This safari broke me down, stripped away my patience, and almost made me quit. But the law of averages is a real thing in the wild. If you grind long enough, the forest eventually pays you back. Mother Nature has her own mysterious balance. Call it superstition, call it luck or call it the law of averages – the more time I spend in the wild, the more the rewards pile up. I wish I knew which games I’ll win, so I can only play those hands. Until I become that prescient, though, I’ll stay in it to win it. 


Trip logistics

If you’re brave enough to try your luck at UPKWLS, here’s a quick breakdown of the zones:

  • Gothangaon: The current hotspot, though not the main zone of the reserve. Home to F2 and her 5 cubs. Since tracks are narrow, this zone is prone to chaos at sightings.

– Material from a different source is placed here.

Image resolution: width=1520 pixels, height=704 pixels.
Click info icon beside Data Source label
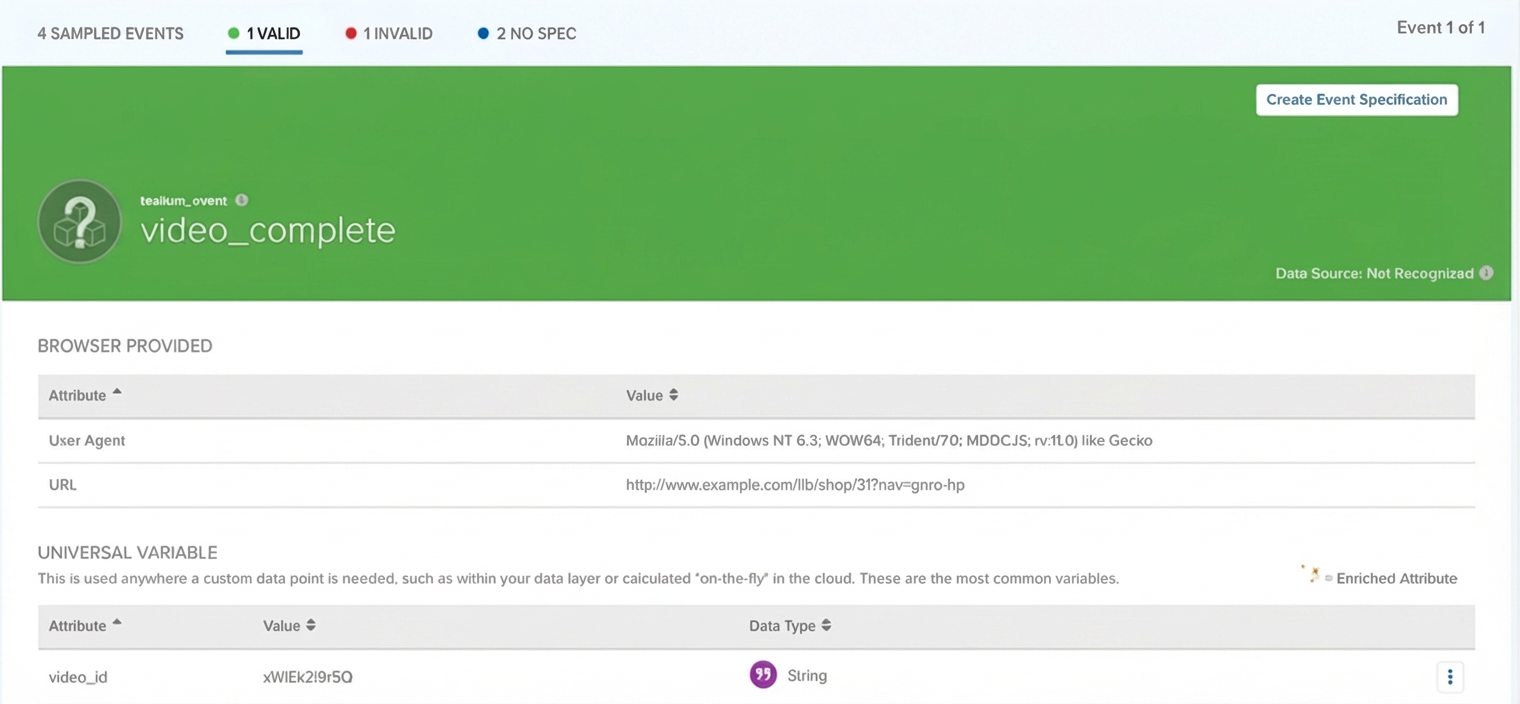[1486, 273]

  • Karhandla: The main zone of the reserve. Most resorts are in this area too. We didn’t have any luck here, but I suspect that you’ll have decent sightings if you give yourself time.

  • Pauni: The sanctuary’s buffer zone. I’ve seen reports of tigers and their cubs in this area, but I had little luck in the few drives we did in this zone.

Pro tip: Be prepared for dust, weeds, and the occasional desire to scream at the forest department. But if you stick it out, the tigers are just as magnificent as any other, when they show up.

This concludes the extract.